* Stored items

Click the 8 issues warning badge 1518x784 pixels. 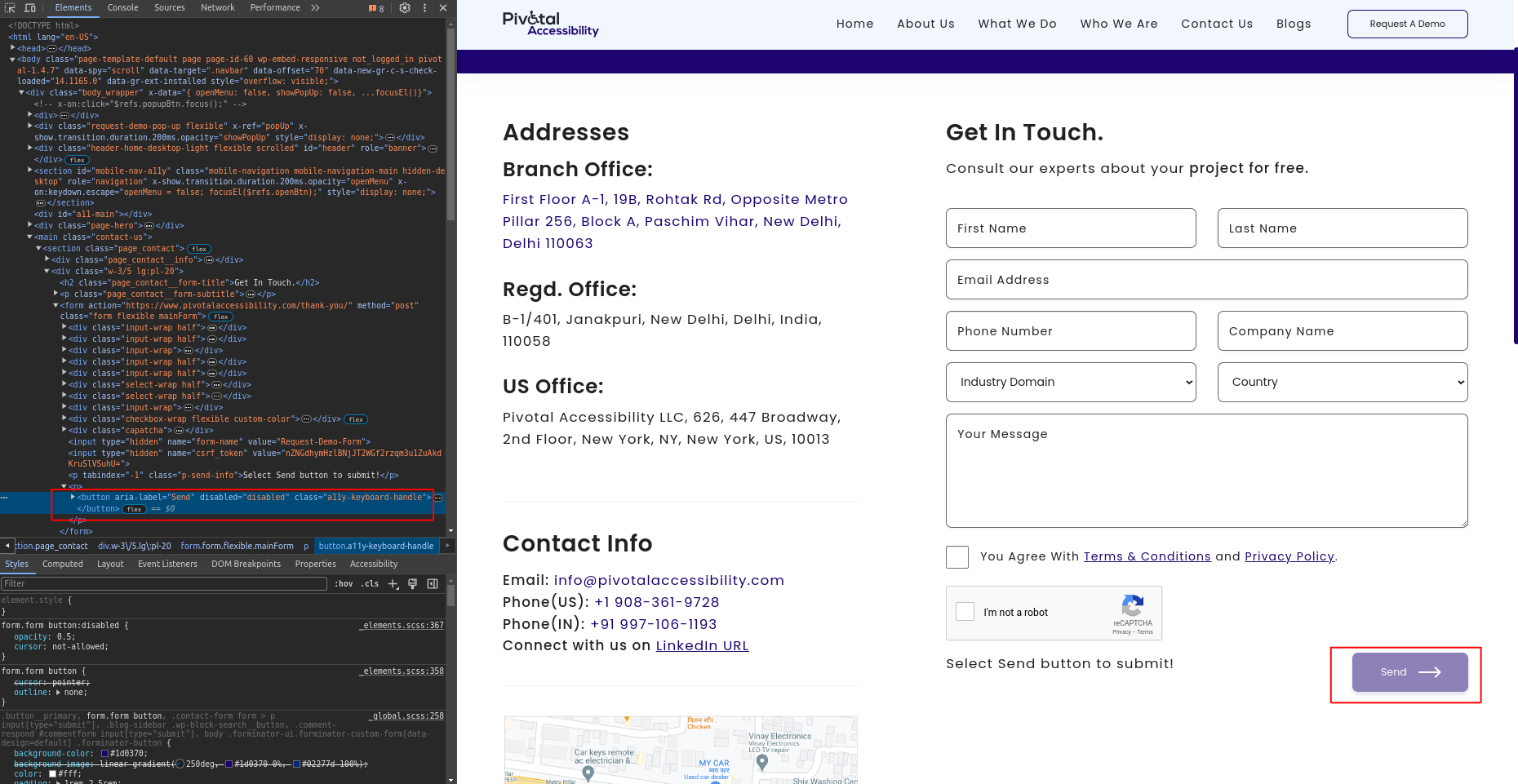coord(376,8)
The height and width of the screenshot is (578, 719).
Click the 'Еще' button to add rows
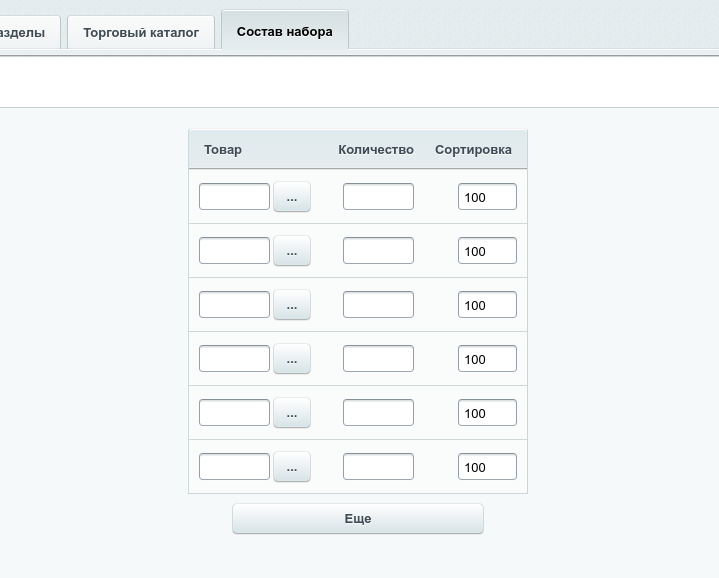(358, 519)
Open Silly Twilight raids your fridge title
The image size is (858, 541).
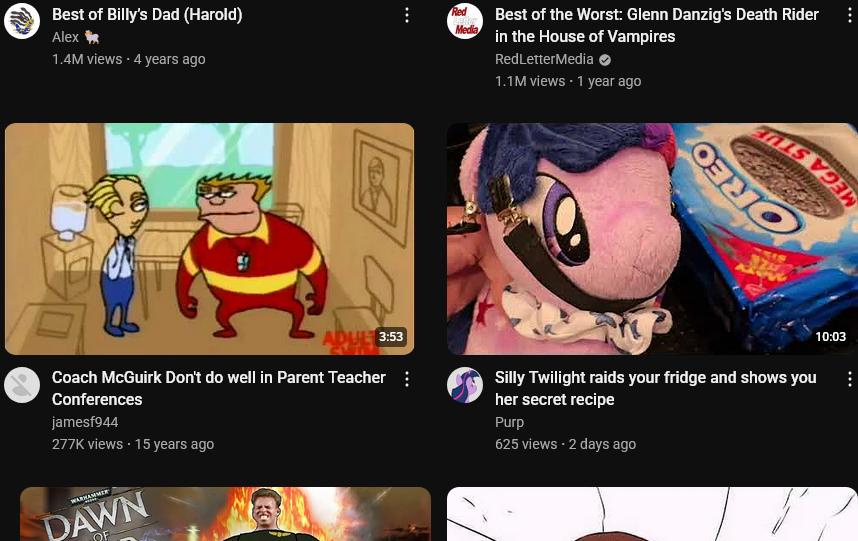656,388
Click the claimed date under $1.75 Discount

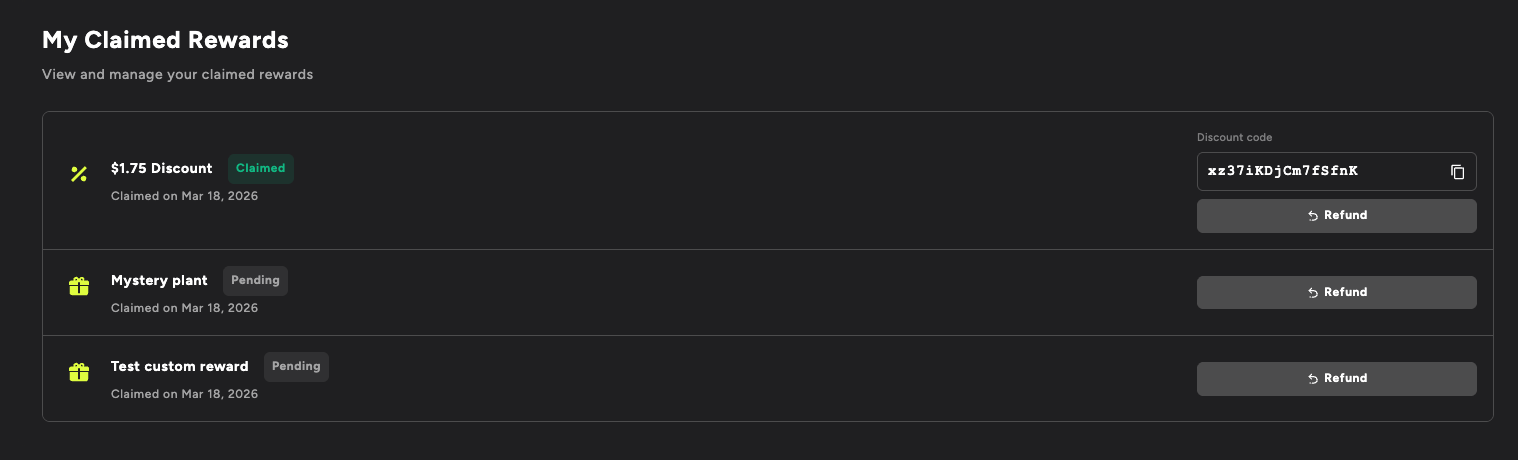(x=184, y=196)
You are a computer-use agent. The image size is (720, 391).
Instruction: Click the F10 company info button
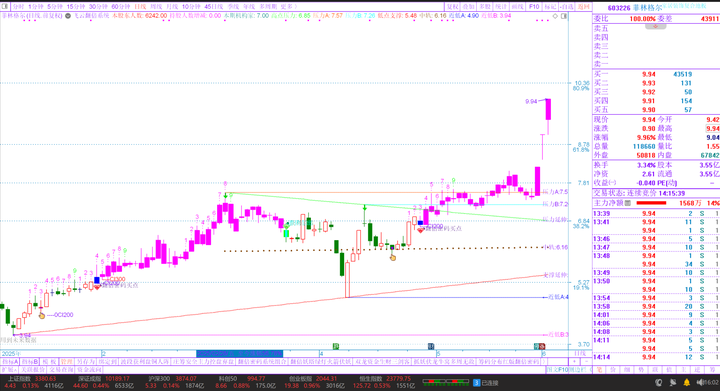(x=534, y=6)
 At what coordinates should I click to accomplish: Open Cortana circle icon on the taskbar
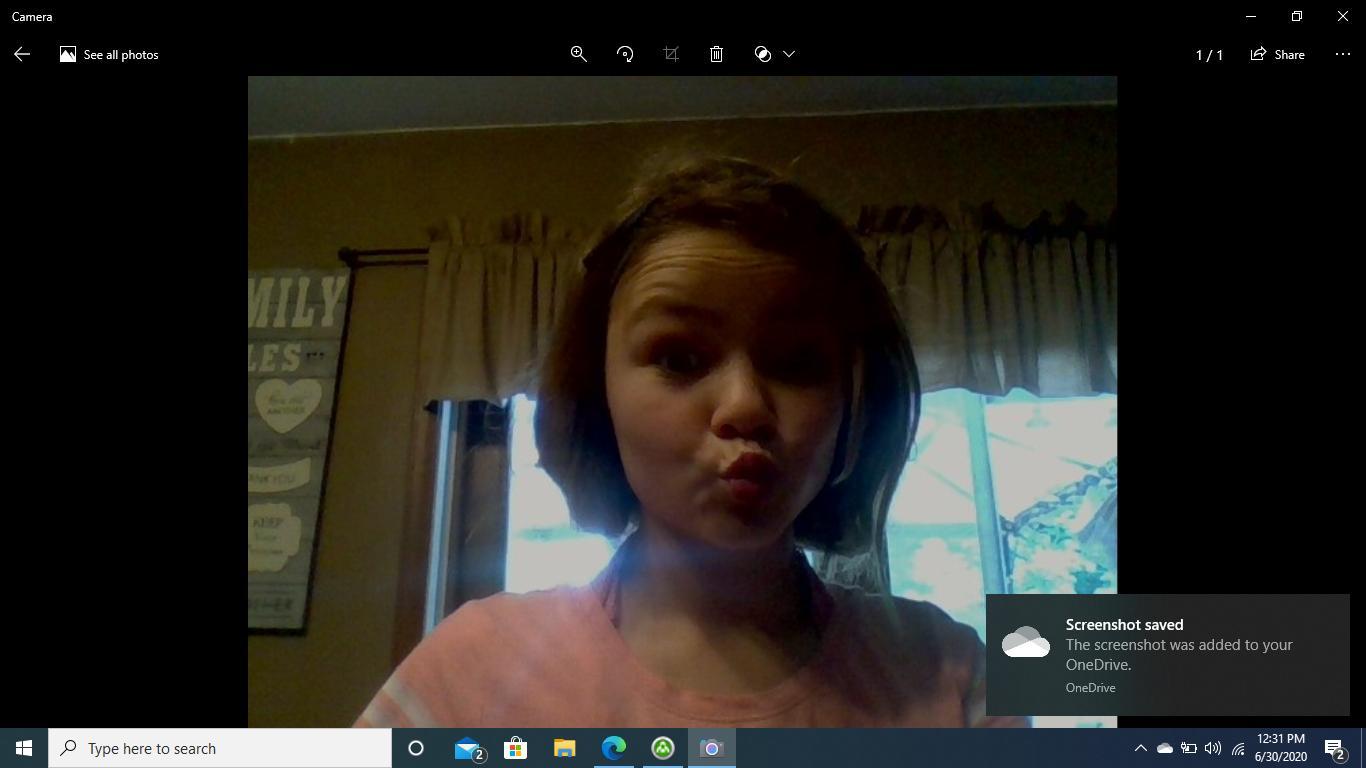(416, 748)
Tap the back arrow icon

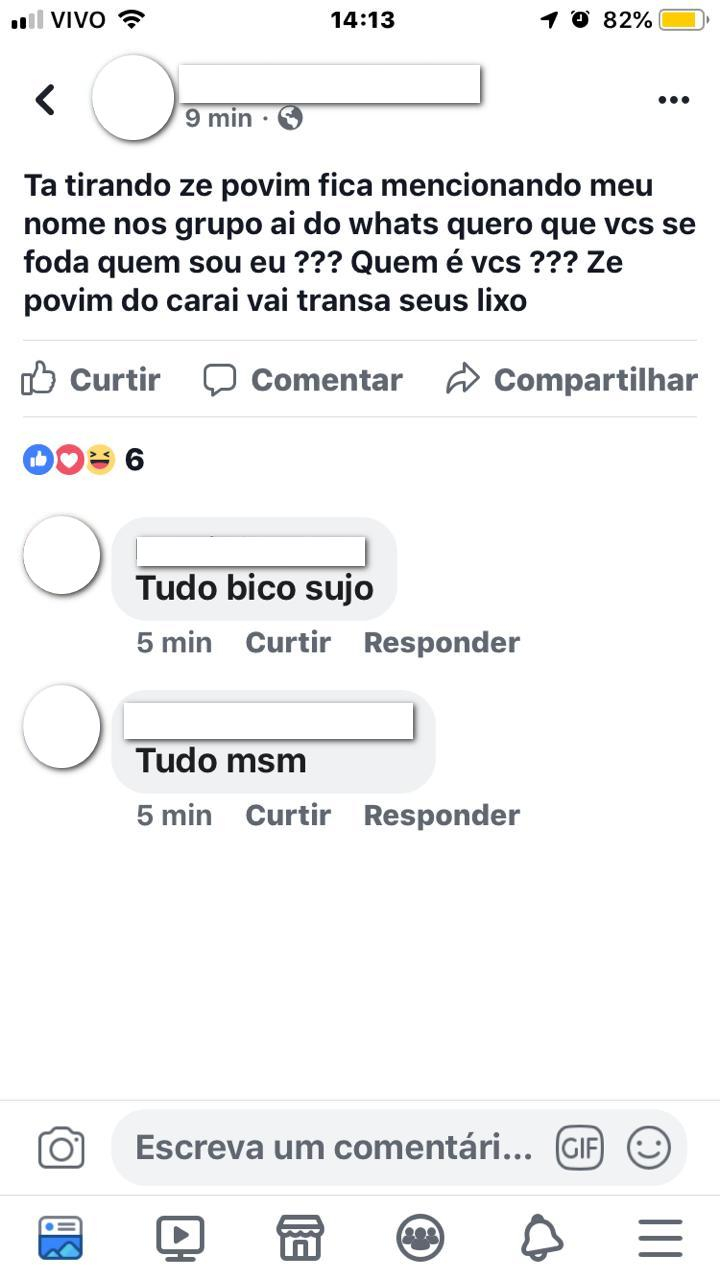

* About this exercise
Only the lines from the one containing "Open Silly Twilight raids your fridge title" through the last line of the entries, both included, should be repeated exactly, and the pictures should be left out.

* Reply to the exercise
Open Silly Twilight raids your fridge title
The image size is (858, 541).
656,388
Click the claimed date under $1.75 Discount

(x=184, y=196)
You are a computer-use agent. The image size is (720, 391).
Instruction: Click the F10 company info button
(x=534, y=6)
 At what coordinates should I click to accomplish: Open Cortana circle icon on the taskbar
(416, 748)
Tap the back arrow icon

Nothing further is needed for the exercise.